### [The problem]
Each word in the data below should be copied exactly; the images should not.

(Stored records)
━━━━

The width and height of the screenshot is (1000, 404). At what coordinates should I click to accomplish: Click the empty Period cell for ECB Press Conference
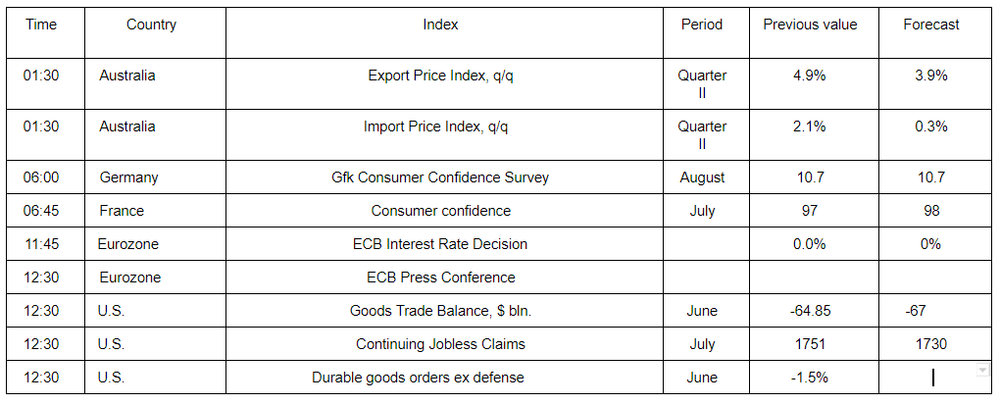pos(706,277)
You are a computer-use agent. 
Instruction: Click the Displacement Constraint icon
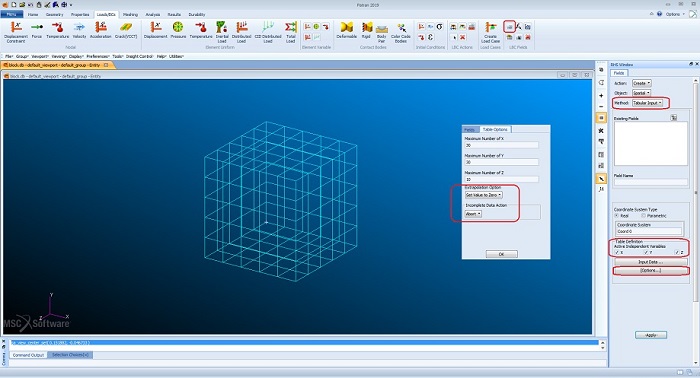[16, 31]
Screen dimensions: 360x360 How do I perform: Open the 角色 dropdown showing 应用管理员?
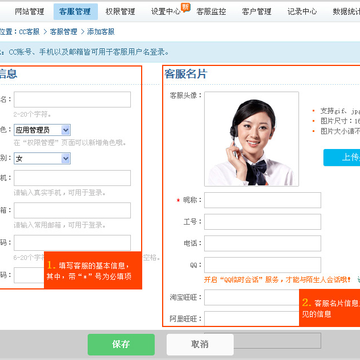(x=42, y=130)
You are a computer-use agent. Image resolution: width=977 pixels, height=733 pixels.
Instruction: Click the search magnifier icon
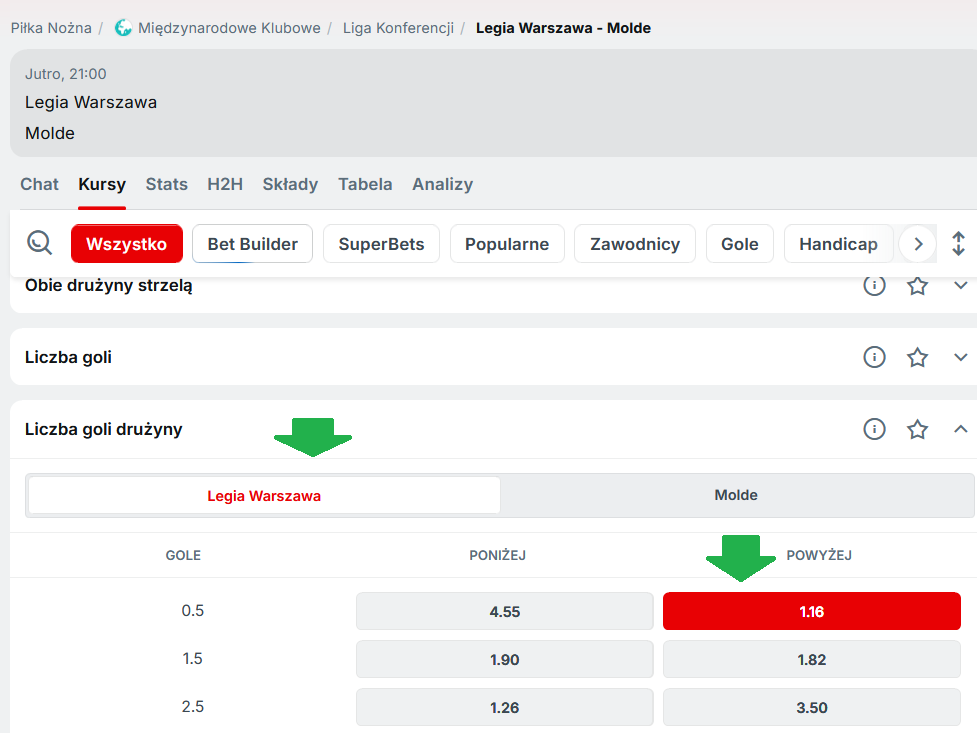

━━━━

### [Response]
The width and height of the screenshot is (1000, 404). At what coordinates should I click to accomplish: Click the empty Period cell for ECB Press Conference
pos(706,277)
You are a computer-use agent. 
Instruction: Click the Displacement Constraint icon
[16, 31]
Screen dimensions: 360x360 How do I perform: Open the 角色 dropdown showing 应用管理员?
(x=42, y=130)
You are a computer-use agent. Image resolution: width=977 pixels, height=733 pixels.
Instruction: Click the search magnifier icon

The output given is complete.